El Carlos Paz del siglo XXI es una ciudad de más de 71.000 habitantes (censo 2022) —la cuarta de la provincia de Córdoba— que multiplica su población cada verano y figura, temporada tras temporada, entre los destinos más visitados de la Argentina. Su motor sigue siendo el mismo lago que crearon Cassaffousth y Bialet Massé, pero la oferta no dejó de ensancharse: deportes náuticos, parques temáticos y de diversiones, la costanera renovada, la gastronomía con vista al agua y el puente lacustre José Manuel de la Sota (2018), que cruza directamente sobre el embalse y sumó una postal moderna al paisaje. La ciudad es además puerta de entrada al Valle de Punilla, con Cosquín, La Falda y Capilla del Monte a un paso.

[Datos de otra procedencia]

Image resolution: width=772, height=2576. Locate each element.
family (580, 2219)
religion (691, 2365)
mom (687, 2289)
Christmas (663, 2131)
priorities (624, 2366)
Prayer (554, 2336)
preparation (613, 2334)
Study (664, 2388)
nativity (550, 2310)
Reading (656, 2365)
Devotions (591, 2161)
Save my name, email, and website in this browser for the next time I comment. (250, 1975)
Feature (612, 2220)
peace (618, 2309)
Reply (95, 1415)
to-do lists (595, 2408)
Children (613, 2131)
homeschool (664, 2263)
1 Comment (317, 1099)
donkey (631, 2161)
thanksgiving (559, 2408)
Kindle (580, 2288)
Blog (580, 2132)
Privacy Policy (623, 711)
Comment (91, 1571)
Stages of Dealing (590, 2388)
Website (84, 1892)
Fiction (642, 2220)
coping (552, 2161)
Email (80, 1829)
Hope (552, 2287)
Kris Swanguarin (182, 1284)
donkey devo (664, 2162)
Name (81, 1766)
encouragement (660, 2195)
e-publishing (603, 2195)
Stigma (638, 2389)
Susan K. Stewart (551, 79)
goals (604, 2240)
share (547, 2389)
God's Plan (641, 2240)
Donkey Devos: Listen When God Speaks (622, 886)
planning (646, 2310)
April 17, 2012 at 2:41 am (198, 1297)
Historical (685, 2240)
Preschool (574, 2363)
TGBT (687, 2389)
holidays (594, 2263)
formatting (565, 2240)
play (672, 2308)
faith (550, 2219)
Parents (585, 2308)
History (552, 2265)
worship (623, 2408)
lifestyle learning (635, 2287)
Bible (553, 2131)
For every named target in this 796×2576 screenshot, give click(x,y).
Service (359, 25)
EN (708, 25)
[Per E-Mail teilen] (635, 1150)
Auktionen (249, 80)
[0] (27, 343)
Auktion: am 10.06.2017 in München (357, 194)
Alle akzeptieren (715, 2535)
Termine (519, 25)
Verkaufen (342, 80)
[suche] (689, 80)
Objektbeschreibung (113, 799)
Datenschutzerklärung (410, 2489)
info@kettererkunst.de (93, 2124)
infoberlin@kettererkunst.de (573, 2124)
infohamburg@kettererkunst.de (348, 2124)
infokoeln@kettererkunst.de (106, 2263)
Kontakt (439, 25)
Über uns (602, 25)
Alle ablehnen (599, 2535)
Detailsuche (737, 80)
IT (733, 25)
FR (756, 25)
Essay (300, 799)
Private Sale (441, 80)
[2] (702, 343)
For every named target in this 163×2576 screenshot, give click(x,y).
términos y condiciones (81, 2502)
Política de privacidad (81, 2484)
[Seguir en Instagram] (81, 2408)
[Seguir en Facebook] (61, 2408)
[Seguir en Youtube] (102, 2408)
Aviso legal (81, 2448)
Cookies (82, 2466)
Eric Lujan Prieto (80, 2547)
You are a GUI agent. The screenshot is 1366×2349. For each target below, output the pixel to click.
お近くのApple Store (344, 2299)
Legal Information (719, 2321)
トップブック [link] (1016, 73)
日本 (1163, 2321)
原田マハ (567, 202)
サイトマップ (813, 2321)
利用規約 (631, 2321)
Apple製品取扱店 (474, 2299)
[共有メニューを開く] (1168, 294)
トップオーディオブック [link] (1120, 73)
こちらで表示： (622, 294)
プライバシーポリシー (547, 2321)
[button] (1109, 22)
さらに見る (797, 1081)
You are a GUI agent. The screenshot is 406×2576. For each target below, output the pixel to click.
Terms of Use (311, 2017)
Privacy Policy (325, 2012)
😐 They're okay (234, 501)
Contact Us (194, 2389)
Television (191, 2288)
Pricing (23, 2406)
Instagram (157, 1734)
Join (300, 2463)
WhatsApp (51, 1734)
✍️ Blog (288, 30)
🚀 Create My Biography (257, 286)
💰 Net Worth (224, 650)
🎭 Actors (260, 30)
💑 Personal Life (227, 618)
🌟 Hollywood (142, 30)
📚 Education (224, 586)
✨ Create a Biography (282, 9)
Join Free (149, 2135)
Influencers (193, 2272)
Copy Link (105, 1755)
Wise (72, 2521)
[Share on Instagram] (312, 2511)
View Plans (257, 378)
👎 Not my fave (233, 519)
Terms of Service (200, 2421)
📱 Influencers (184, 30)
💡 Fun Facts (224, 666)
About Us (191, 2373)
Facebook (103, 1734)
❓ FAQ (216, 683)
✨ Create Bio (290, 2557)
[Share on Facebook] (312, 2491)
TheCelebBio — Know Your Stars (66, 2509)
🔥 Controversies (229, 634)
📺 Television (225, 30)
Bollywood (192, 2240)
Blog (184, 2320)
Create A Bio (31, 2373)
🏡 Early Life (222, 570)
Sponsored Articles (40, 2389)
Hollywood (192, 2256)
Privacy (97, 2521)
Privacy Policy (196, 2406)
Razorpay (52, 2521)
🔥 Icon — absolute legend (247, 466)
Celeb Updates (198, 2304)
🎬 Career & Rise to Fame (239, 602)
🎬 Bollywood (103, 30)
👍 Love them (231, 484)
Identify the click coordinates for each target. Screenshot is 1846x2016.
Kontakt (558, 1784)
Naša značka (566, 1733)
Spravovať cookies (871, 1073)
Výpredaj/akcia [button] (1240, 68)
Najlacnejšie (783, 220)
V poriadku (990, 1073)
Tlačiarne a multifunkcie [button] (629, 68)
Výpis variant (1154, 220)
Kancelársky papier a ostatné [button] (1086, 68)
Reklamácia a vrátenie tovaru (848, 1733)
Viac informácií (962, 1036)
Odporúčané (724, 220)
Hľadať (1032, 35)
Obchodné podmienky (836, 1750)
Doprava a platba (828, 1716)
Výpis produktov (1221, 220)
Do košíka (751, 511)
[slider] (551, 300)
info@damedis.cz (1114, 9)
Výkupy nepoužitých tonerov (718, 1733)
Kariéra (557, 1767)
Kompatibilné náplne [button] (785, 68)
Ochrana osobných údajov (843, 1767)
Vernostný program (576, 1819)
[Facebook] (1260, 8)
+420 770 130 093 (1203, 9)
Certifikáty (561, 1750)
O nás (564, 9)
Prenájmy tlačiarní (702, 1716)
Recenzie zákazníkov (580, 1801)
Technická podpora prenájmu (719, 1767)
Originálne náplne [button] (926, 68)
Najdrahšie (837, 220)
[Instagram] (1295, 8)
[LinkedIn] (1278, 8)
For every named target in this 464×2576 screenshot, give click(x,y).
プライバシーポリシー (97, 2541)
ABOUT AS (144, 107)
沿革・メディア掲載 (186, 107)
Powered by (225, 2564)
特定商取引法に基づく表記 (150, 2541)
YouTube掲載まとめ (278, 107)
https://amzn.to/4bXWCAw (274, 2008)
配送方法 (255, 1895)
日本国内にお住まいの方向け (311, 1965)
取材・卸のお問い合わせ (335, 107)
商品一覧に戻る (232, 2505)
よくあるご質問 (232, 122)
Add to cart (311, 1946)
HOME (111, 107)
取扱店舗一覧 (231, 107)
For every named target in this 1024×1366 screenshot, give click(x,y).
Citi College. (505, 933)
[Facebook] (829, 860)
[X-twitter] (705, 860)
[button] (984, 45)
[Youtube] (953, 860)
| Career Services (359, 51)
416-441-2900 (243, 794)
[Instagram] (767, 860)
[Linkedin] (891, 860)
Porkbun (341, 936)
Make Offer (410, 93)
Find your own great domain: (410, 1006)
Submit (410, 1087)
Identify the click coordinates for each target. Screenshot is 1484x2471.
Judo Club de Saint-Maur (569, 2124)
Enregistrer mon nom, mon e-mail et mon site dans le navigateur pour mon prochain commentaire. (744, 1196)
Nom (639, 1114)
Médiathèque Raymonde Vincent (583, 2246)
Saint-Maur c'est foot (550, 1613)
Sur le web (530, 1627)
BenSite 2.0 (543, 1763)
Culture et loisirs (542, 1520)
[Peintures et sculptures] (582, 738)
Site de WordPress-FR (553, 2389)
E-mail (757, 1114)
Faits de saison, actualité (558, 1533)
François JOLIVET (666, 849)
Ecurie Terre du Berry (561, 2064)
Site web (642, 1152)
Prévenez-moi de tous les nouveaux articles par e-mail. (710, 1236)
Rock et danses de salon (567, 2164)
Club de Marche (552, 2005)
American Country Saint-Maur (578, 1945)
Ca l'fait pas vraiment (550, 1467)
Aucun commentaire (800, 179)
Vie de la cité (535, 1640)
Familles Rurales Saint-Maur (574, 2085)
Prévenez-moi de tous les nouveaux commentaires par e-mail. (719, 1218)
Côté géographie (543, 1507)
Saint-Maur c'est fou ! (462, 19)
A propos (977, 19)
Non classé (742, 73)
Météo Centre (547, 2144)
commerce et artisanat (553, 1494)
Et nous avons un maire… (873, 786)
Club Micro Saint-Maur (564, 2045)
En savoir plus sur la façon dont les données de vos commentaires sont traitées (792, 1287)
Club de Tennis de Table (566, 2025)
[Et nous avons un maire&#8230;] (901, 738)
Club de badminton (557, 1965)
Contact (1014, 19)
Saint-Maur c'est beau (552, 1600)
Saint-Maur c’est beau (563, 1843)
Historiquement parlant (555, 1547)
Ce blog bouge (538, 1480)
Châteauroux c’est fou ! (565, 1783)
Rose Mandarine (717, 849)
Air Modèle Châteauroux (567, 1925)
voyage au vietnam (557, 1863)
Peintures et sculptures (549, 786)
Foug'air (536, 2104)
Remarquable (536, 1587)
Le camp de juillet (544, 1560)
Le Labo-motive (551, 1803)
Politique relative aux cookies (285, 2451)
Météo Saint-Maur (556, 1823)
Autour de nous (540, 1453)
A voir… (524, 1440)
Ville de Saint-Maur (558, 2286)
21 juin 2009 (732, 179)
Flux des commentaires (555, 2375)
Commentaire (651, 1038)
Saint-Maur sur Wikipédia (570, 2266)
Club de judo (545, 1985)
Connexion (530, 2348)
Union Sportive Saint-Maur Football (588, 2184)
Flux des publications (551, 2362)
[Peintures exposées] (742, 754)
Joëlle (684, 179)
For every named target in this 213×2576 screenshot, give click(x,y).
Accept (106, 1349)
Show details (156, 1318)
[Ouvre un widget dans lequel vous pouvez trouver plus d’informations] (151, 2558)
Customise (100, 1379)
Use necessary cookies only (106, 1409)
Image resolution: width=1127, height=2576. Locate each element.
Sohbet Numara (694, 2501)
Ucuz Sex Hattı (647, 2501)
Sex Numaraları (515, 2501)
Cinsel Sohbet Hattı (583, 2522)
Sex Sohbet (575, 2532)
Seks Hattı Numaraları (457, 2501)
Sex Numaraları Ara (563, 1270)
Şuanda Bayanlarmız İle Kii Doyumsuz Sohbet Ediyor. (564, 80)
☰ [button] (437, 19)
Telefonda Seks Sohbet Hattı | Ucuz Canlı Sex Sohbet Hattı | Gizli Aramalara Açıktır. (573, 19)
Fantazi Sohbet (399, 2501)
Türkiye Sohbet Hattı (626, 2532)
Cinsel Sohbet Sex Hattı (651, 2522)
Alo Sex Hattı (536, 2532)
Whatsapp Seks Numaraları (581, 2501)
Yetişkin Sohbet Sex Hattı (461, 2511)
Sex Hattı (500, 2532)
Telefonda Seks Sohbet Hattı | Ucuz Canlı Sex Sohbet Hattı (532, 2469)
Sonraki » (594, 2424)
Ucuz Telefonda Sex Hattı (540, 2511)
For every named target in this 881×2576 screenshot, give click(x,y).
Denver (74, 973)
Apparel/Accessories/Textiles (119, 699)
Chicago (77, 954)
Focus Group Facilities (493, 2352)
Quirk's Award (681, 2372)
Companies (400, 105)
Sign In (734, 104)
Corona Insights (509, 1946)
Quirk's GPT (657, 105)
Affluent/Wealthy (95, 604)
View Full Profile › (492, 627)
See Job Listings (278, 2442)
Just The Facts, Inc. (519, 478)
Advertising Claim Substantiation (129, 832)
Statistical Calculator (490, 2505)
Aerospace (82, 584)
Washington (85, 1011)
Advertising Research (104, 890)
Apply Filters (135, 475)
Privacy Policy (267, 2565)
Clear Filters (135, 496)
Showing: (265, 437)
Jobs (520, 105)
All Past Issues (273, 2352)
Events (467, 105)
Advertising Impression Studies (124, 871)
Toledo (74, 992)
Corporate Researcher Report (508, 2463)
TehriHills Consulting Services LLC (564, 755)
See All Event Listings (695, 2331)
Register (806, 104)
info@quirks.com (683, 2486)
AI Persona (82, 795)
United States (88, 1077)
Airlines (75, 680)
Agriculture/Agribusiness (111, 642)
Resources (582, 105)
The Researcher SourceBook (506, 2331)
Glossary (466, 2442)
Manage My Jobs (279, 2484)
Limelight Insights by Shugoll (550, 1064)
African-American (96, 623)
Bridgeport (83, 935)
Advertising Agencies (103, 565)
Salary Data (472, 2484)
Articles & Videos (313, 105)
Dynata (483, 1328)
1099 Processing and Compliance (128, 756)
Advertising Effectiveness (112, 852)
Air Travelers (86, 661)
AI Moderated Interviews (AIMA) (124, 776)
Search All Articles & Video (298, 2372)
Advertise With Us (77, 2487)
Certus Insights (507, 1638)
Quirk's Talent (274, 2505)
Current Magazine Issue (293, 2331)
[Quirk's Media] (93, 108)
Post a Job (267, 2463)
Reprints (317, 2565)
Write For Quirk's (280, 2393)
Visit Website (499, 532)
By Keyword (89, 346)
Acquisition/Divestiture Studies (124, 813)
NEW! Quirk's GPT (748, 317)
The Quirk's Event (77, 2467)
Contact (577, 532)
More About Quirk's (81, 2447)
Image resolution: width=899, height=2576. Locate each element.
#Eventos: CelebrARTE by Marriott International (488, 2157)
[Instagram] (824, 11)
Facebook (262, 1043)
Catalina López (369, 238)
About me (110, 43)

Como todo clásico, enfrenta los desafíos de su éxito: la presión inmobiliaria sobre las sierras, la salud del lago San Roque —cuya eutrofización es tema ambiental recurrente— y la necesidad de renovar la propuesta para las nuevas generaciones, que combinan la obra de teatro de los padres con deportes de aventura y festivales. Pero la esencia parece a salvo. Más de un siglo después del loteo de don Carlos, la fórmula sigue intacta y a la vista de cualquiera que camine la costanera al atardecer: un lago entre sierras, un reloj con un pájaro adentro y la certeza, muy argentina, de que las mejores vacaciones de la infancia siempre quedan en Carlos Paz.